■ Problem description:
The stretch from the line with "At what coordinates should I click to accomplish: Select" through the line with "Given: Open the FINLAB AG stock link" in the records below: write it out exactly, and nothing else.

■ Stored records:
================================
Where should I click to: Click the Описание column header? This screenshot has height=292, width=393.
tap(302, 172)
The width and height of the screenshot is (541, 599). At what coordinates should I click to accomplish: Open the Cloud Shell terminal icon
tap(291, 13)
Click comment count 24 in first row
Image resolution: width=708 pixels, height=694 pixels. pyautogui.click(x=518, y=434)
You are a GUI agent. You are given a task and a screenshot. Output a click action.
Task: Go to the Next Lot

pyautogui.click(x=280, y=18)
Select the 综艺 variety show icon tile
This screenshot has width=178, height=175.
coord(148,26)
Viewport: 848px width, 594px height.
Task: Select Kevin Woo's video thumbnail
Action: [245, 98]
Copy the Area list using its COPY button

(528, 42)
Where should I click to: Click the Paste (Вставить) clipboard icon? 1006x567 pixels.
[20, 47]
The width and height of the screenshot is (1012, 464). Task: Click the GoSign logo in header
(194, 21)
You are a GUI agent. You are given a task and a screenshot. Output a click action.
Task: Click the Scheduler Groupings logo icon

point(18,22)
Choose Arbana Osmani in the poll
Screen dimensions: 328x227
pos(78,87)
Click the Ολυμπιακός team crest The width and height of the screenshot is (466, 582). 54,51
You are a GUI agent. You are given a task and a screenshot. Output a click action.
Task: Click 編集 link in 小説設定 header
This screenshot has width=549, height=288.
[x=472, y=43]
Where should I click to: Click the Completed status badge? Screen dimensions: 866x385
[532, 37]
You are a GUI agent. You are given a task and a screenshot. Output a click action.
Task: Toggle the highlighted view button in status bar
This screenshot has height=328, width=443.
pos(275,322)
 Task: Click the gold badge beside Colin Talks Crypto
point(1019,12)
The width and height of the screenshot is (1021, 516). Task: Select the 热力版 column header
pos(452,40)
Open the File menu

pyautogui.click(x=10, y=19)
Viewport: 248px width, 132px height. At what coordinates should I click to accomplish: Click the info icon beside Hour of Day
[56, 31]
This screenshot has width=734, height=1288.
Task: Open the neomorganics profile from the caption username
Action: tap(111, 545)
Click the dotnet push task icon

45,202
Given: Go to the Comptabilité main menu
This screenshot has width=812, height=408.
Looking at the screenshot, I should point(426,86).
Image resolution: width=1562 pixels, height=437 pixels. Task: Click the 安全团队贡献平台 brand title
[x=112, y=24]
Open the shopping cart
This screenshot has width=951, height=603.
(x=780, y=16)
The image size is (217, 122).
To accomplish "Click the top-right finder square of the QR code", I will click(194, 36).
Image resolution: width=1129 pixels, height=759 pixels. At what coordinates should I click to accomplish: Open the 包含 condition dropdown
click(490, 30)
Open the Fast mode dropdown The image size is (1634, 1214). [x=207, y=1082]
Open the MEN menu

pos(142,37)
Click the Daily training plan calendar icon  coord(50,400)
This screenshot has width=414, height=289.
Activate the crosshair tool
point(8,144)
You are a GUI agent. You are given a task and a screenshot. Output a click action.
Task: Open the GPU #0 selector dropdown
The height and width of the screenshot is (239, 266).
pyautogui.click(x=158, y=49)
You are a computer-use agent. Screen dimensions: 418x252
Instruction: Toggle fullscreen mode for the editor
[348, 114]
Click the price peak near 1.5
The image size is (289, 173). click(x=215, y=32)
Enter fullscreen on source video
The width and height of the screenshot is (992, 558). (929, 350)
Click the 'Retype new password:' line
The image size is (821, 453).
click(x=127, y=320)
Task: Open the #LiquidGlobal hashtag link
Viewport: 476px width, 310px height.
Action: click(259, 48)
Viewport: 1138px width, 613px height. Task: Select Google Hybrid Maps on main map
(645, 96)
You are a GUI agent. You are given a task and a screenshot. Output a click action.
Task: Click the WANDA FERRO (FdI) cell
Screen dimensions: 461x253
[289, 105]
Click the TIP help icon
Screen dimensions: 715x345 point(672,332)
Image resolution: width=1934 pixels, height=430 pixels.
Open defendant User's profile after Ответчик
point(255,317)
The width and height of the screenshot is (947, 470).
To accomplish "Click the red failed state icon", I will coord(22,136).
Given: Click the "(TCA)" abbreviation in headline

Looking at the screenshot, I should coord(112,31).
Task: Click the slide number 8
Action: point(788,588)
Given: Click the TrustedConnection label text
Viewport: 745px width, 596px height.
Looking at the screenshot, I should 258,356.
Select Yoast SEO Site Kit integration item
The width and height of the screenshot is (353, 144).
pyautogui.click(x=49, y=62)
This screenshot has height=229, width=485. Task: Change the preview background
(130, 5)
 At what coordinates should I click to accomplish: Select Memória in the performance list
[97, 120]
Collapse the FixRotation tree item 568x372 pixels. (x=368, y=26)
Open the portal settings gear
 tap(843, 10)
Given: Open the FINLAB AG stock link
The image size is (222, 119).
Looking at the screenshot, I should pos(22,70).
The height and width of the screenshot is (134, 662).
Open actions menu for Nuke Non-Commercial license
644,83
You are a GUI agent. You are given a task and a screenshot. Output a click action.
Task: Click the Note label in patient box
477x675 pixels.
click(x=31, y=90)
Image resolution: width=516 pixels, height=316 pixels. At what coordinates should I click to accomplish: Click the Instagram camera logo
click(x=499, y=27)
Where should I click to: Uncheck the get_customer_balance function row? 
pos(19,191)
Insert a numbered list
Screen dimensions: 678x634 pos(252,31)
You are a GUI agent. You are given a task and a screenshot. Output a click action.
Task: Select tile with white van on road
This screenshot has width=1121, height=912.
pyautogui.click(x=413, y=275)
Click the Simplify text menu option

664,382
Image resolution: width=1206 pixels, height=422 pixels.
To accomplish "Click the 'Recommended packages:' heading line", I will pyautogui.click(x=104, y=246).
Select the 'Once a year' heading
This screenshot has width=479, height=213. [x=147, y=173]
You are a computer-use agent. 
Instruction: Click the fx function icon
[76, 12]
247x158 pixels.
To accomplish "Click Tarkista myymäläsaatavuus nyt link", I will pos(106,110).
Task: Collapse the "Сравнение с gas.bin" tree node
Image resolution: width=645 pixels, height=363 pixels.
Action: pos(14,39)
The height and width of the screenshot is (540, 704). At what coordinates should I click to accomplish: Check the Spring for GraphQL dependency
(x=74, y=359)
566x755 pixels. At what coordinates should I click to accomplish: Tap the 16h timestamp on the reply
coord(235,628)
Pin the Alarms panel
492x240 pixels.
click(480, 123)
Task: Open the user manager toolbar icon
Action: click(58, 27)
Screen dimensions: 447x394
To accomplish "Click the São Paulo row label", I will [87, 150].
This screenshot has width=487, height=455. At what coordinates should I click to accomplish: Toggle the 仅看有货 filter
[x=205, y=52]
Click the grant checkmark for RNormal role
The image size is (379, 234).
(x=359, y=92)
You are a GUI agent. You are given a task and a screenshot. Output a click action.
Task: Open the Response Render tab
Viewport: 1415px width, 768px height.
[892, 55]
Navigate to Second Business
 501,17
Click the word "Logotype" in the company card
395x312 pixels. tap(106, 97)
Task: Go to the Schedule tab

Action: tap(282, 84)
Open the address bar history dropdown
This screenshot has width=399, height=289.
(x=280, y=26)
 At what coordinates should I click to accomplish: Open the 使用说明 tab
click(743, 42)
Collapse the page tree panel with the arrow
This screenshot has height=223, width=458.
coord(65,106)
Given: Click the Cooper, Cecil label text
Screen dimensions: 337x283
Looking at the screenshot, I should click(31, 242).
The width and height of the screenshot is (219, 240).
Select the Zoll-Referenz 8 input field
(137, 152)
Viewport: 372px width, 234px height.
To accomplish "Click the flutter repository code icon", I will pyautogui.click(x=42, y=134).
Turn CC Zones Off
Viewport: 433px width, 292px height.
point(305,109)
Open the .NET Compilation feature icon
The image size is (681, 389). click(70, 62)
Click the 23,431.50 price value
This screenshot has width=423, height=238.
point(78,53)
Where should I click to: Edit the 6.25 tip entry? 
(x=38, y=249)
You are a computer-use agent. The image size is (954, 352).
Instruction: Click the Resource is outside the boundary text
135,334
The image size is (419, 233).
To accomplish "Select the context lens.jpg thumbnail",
================================
■ Answer to the exercise:
 At what coordinates should I click to accomplish: Select Memória in the performance list
[97, 120]
Collapse the FixRotation tree item 568x372 pixels. (x=368, y=26)
Open the portal settings gear
 tap(843, 10)
Given: Open the FINLAB AG stock link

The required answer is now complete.